1066: castles and the Norman Conquest

The only date in British history everyone remembers is 1066, when, on 14 October, William duke of Normandy defeated and killed Harold, king of England, and began a new era in this island’s history. Those interested in the castle know that it was William’s followers who brought it with them.  950 years on, it may come as a surprise to hear that what we know about castles built by the Norman conquerors in the years after 1066 is less than what we still don’t know: castle studies still matter and the work of organisations like the Castle Studies Trust is vital in encouraging better understanding of these monuments, and our own past.

Before 1066 the only castles in England were a handful built by Norman nobles who had been favourites of king Edward the Confessor. English nobles used a different type of residence and we will never know if they would eventually have followed the continental trend.

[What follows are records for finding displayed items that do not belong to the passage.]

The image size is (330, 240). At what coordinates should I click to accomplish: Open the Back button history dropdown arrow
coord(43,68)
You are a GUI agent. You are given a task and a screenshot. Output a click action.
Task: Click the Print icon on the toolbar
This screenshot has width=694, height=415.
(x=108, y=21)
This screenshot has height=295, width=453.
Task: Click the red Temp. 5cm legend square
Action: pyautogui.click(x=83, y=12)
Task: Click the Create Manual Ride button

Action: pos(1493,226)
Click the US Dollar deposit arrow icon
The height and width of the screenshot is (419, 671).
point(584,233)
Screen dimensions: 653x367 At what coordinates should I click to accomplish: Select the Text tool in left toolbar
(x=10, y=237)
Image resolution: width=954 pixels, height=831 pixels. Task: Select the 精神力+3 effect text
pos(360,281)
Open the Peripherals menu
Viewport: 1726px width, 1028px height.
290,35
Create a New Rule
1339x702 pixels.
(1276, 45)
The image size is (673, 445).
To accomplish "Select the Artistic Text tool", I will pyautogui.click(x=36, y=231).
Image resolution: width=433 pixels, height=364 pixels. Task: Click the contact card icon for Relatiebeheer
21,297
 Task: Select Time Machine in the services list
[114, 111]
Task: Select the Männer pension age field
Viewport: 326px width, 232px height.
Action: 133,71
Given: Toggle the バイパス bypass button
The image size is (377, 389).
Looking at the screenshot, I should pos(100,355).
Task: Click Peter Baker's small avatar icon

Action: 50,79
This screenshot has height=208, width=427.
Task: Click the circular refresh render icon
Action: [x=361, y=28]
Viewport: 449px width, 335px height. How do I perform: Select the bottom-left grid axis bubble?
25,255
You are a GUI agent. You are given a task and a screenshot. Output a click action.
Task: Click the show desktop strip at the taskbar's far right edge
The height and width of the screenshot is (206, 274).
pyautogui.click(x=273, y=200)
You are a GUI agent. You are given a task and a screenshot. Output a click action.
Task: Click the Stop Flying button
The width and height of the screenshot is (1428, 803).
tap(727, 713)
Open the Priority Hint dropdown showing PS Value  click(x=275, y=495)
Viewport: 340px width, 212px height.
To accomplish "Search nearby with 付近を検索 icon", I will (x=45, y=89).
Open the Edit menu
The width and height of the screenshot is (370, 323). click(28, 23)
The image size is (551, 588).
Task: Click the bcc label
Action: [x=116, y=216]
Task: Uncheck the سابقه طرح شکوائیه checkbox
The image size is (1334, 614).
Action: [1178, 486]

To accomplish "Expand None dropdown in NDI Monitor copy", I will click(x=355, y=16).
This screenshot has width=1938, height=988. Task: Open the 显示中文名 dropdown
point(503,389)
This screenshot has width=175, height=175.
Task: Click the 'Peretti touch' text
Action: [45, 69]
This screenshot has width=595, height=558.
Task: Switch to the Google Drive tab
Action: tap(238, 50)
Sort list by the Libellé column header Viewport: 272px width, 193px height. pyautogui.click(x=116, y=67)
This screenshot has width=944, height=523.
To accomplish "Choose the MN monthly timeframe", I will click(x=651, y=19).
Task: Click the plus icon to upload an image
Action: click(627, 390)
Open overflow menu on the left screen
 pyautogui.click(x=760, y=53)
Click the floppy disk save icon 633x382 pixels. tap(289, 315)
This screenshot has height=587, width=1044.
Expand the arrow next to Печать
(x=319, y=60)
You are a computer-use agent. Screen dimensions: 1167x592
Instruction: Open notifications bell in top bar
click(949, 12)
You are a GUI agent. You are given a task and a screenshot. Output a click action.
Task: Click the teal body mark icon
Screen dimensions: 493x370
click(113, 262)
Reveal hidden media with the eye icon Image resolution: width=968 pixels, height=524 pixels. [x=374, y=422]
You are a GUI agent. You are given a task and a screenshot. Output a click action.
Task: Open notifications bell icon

The Norman conquest did not end on 14 October 1066, it only began. William had wiped out the English royal family and much of the aristocracy but the battle of Hastings (and subsequent surrender of Dover and London) only secured him control of the south east. He then faced and defeated resistance and rebellions including that of Hereward “the Wake” in the Fens, while the people of York destroyed the first castle built there by the invaders in 1068 leading to the infamous “harrying of the north” in 1069. To understand the building of early Norman castles it’s important to bear in mind that the conquerors could not relax and believe they were secure for a number of years.

Castles featured from the start.  From the quickly fabricated timber palisades put up to protect the army when it landed to the foundation of the new “Tower of London”, William ordered the construction of royal castles while also encouraging the bishops and nobles who had followed him to build their own. Many great stone castles standing today were originally put up as earthworks in the years immediately after 1066. In turn, the great lords who replaced virtually the entire English ruling class encouraged their own followers to secure themselves in their own castles.  We don’t know the reasons why each was built: sometimes sitting on the previous owner’s (unfortified) hall, the new castle was evidently a visual statement confirming change of ownership, but may also reflect concerns about security by the new landowner, living among and exploiting a much larger peasantry speaking another language.

The larger castles have been well studied. The lesser ones have not. There are probably at least a thousand earthworks in what was then England, most of which have never been excavated, never dated, their function only guessed at. Many are called “mottes” with no more evidence than that they look like one.  The old certainty that all Norman castles were originally of motte and bailey design has been replaced with awareness that the recognisable conical mound forming the motte was sometimes added later to a simpler enclosure defined by a ditch, rampart and palisade. The bailey too is proving more complex: why did some castles have two (or more), why are some so vast? Some now seem to have enclosed whole villages, others are too cramped for any but the smallest buildings. The CST-funded project at Caus (Shropshire) tackles this question.

950 years after William began the conquest of England, we are asking questions about Norman castles based not on old prejudices about what castles were, but on historical and archaeological study based in a better understanding of the reality of eleventh and twelfth century societies.